Estos hombres encontraron en otros mundos muchos seres inteligentes, o al menos de una inteligencia potencial, y a partir de esos seres —para tener camaradas en la soledad de las galaxias, y aliados en los enjambres de mundos— hicieron seres como ellos.
El trabajo no fue rápido ni fácil. Incontables millones sufrieron y murieron, dejando recuerdos indelebles de dolor y de sangre. Cuando el universo envejeció, y las galaxias se separaron tanto unas de otras que ya nadie veía a la más cercana ni como una débil estrella, y las naves tuvieron que guiarse por viejos recuerdos, el trabajo quedó concluido. La obra superaba lo que se había imaginado. No se había hecho una raza nueva parecida a la Humanidad, sino una raza que la Humanidad deseaba como propia: unida, compasiva, justa.
No me contaron qué se hizo de la Humanidad de aquel ciclo. Tal vez sobrevivió hasta la implosión del universo y pereció con él. Tal vez evolucionó hasta un estado irreconocible para nosotros. Pero los seres que la Humanidad modelara de acuerdo con lo que quería ser, huyeron abriendo un pasaje a Yesod, el universo superior al nuestro, donde crearon mundosadecuados.
Desde ese punto privilegiado miraron atrás y adelante, y mirando así nos descubrieron a nosotros. Tal vez no seamos sino una raza como la que los modeló a ellos. Tal vez los modelamos nosotros; o nuestros hijos, o nuestros padres. Malrubius dijo que no lo sabía, y creo que dijo la verdad. Como sea, ahora nos modelan como fueron modelados ellos; es al mismo tiempo una recompensa y una ventaja.
También han encontrado a los hieródulos, y los cambiaron con rapidez para que los sirvan en este universo.
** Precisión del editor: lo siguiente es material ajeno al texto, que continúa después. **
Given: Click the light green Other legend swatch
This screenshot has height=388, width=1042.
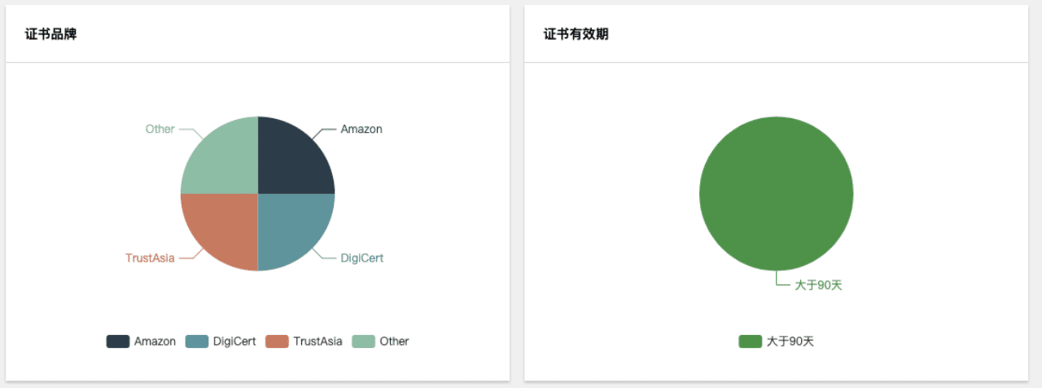Looking at the screenshot, I should [x=364, y=342].
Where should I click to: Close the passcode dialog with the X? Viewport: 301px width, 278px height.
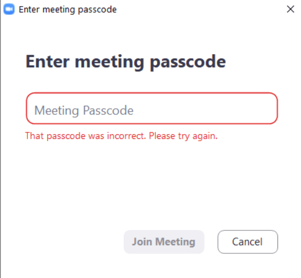tap(290, 9)
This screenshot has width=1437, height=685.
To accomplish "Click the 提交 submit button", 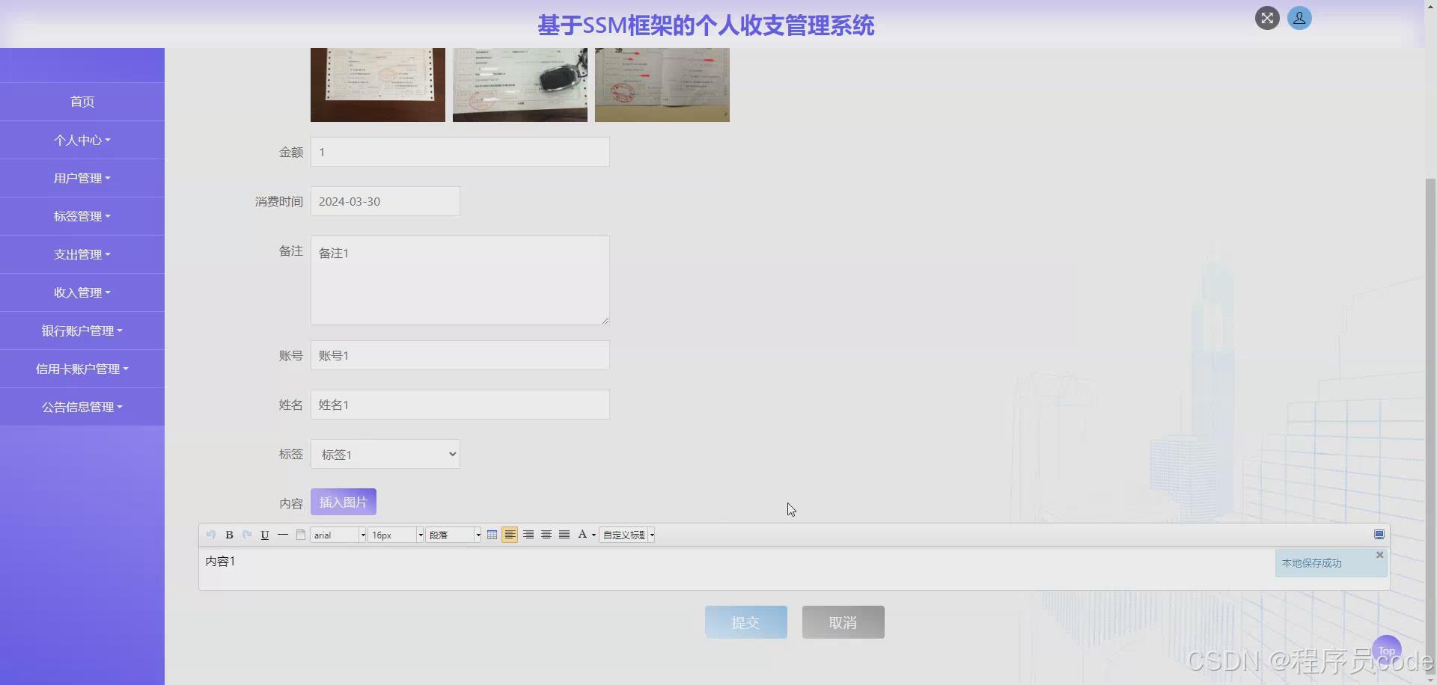I will [x=745, y=621].
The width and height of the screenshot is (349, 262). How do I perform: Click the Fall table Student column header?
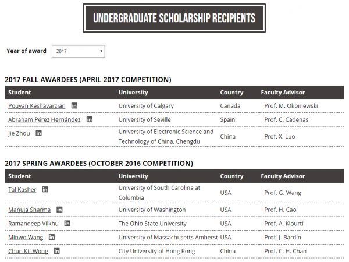[20, 92]
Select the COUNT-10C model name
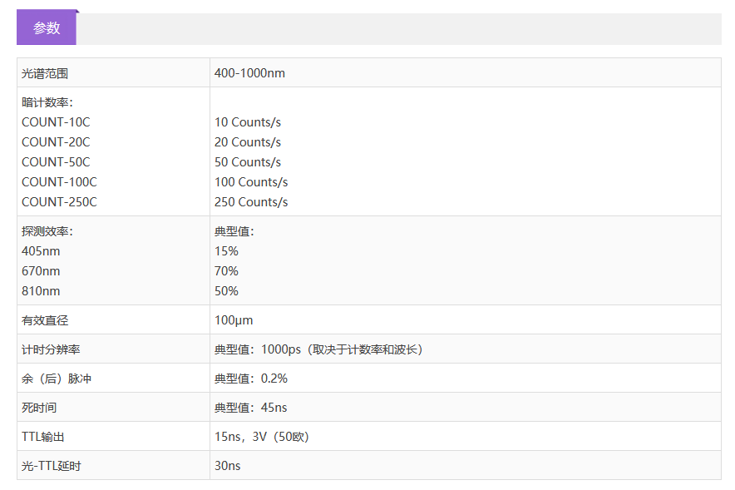The width and height of the screenshot is (735, 490). 56,122
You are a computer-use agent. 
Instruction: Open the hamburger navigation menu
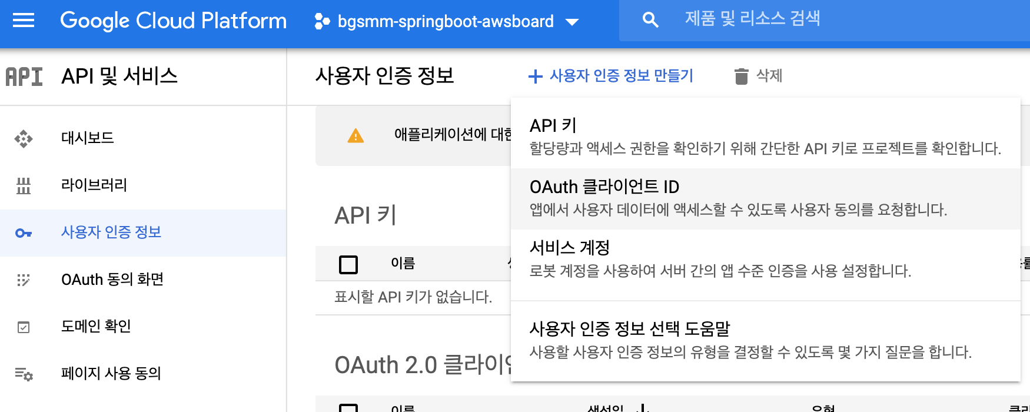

Bajo sus instrucciones, los hieródulos construyen naves, como la que me llevó de la jungla al mar, para que acuástores como Malrubius y Triskele también los sirvan. Con estas tenazas nos mantienen en la forja.
El martillo que empuñan amenaza con hacernos retroceder por los corredores del tiempo o precipitarnos al futuro. (En esencia, este poder es el mismo que les permitió escapar a la muerte del universo: entrar en los corredores del tiempo es dejar el universo.) En Urth al menos, el yunque es el imperativo de vida: la necesidad de luchar contra un mundo cada vez más hostil con los recursos de unos continentes agotados. El método es tan cruel como el que usaron para forjarlos a ellos, y así hay cierta justicia; pero la aparición del Sol Nuevo significará que al menos las primeras operaciones de la forja están ya terminadas.